The eight armed Bhairava is another interesting bronze of this period, the like of which has not been met with. It stands erect, ie, in sama Bhanga posture. The other details peculiar to this figure are the following:
The braided locks of hair are arranged in the forms of heart and it serves the purpose of a Bha manadala ( halo) too. a knob like projection is seen on the head. On one side is seen a serpent and on the other the crescent and the Datura flower. ( there are two serpents and the crescent and flower are on opposite sides !)

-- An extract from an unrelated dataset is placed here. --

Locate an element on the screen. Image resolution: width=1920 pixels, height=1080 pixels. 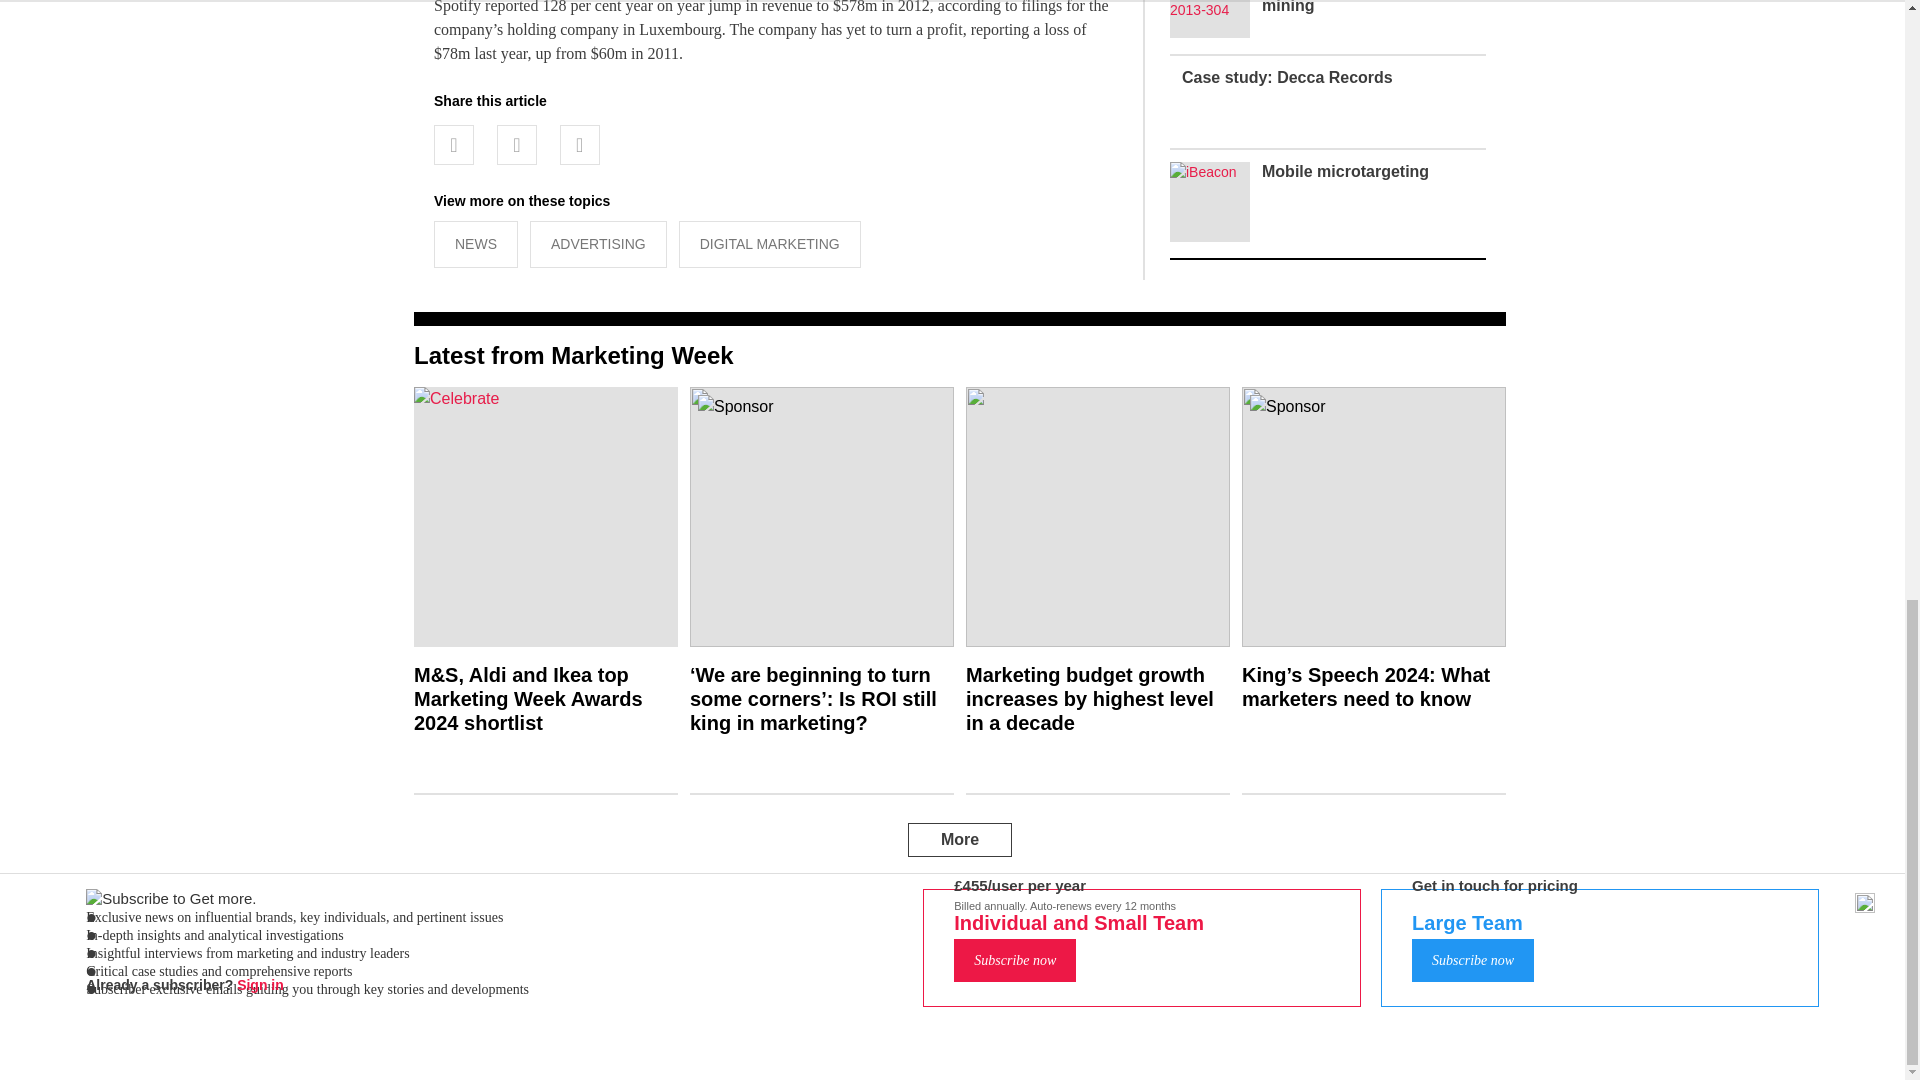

Six tassels are seen, three on each side of the Jata – mandala. The fillet with the gem consists of flower designs. Patra kundalas are seen in both the ears. The raudra or terrific aspect associated with this icon, is attempted to be depicted by means of the knitting of the eye brows, wide open eyes and the small canine teeth. But as was customary with ancient stapathis to introduce benign qualities in the representation of terrific themes, here too the stapathi has depicted the details in the same fashion which goes to make the bronze pleasant looking rather than terrible looking. Even the knitting of the eye brows, in the context of features expressive of joy, seems to add charm to the expression rather than striking terror.
The necklaces and the pendant ornament on the right shoulder are of the same type as those of the above figures ( Rishabantaka post) and thus affords a proof of its grouping with them. The Yagnopavita is made of two strands, twisted like a rope. Besides, along mala – a string made up of small globules is seen. Perhaps they represent severed heads, in which case thus becomes a Munda – Mala.
Arms are displayed in fan-wise series on either side, and the manner of their attachment to one another is beautiful. The armlets are actual naga-valayas and in no other bronzes armlets of this kind are seen – this is where this bronze started differentiating with the one in the Fresco. Its does not have this feature
Except, the three hands, namely the upper most right hand, the corresponding left hand and the lowermost left hand which hold respectively, a damaru, a bell and a bowl, the rest are in kataka poses. The series of arms seen one below the other in the depth of each side is impressive.
No tassels are present in the Udara bandha. This figure shows two serpents with their bodies twisted and wound round the waist. Further their heads are converted into decorative pieces adorning the thighs. The manner of showing them hanging on the thighs is superb.
Now, comes the definitive clue. There are two snakes in the bronze, but only one in the painting ! So this is not the bronze shown in the painting !
Now, you will understand, how important documenting our heritage is and Kudos to the team behind this spectacular book. Cannot call it a collector’s item, for its something that has to be studied and taught in art schools and subject of many Phd’s.